A falta de pessoal pode reduzir o horário de atendimento da Coordenadoria de Proteção e Defesa do Consumidor (Procon) de Londrina a partir de maio. Segundo o coordenador do órgão, Tito Valle, desde que o Procon foi criado em 1992 nenhum novo funcionário foi contratado nem mesmo para repor os que deixaram o serviço. No final do ano passado saíram dois advogados e uma zeladora. A situação se complica ainda mais com a saída, no dia 10, de mais um funcionário administrativo. ''Não temos gente disponível para atender a demanda'', reclamou.
Segundo Valle, a partir de maio, o atendimento no Procon de ser realizado em apenas um dos períodos.
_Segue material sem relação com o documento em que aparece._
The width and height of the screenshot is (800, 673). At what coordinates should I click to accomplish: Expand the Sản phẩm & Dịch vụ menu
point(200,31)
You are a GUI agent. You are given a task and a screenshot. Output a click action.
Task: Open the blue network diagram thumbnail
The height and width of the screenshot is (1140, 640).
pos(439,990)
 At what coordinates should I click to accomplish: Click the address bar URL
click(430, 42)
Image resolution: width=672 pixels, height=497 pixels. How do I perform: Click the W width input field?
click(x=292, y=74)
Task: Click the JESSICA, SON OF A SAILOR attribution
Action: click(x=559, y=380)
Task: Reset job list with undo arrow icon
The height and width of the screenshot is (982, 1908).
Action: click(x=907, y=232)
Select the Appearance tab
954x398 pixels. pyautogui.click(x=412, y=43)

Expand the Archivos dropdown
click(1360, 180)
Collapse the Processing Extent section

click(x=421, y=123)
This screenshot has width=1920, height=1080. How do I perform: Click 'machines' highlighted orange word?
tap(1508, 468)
Atualmente, a coordenadoria, que funciona na Avenida João Cândido (Edifício Tuparandi), atende das 8 às 12 horas e das 14 às 17 horas.
Valle disse que mais de 100 pessoas são atendidas diariamente no Procon gerando serviços burocráticos além de audiências de julgamento. Ele acumula ainda a função de único advogado do órgão. Todo o serviço é realizado por dois funcionários administrativos e a elaboração dos processos conta ainda com o auxílio de 10 estagiários nove do curso de direito e um de contabilidade.
O Procon, explica o coordenador, atua na defesa, prevenção e garantia da aplicação das leis do Código de Defesa do Consumidor, nas relações de compra e venda e na prestação de serviços, e ainda na fiscalização de propagandas abusivas. ''Seríamos mais eficientes se pudéssemos atuar preventivamente, orientando e impedindo que as pessoas fossem lesadas'', lamentou.
Valle reconhece que o índice de resolução dos processos é baixo. No ano passado, informou, foram analisados mais de 24 mil casos. Desse total, 10% geraram processos administrativos com a realização de audiências e 50% deles foram resolvidos. ''O trabalho é razoável se considerarmos a estrutura que dispomos'', justificou. Segundo ele, em centros menores como Maringá, Cascavel e Ponta Grossa, os Procons funcionam melhor porque a estrutura é maior que em Londrina.
No ano passado, de acordo com o coordenador, foi enviado à prefeitura um projeto de estruturação para o Procon prevendo a contratação de mais funcionários para os trabalhos administrativos, além de equipes de fiscalização e mais 10 bolsas de estágio. A ampliação de pessoal permitiria, segundo ele, que as multas geradas aqui ficassem no município, permitindo ainda a sustentabilidade do órgão. Atualmente esse dinheiro vai para Curitiba, pois o Procon depende do auxílio deles na realização das ações de fiscalização.
A assessoria de imprensa da prefeitura informou que o projeto está em andamento. O município aguardava a finalização das negociações salariais que ocorreu no final do mês passado para avaliar o custo dessas novas contratações na folha de pagamento.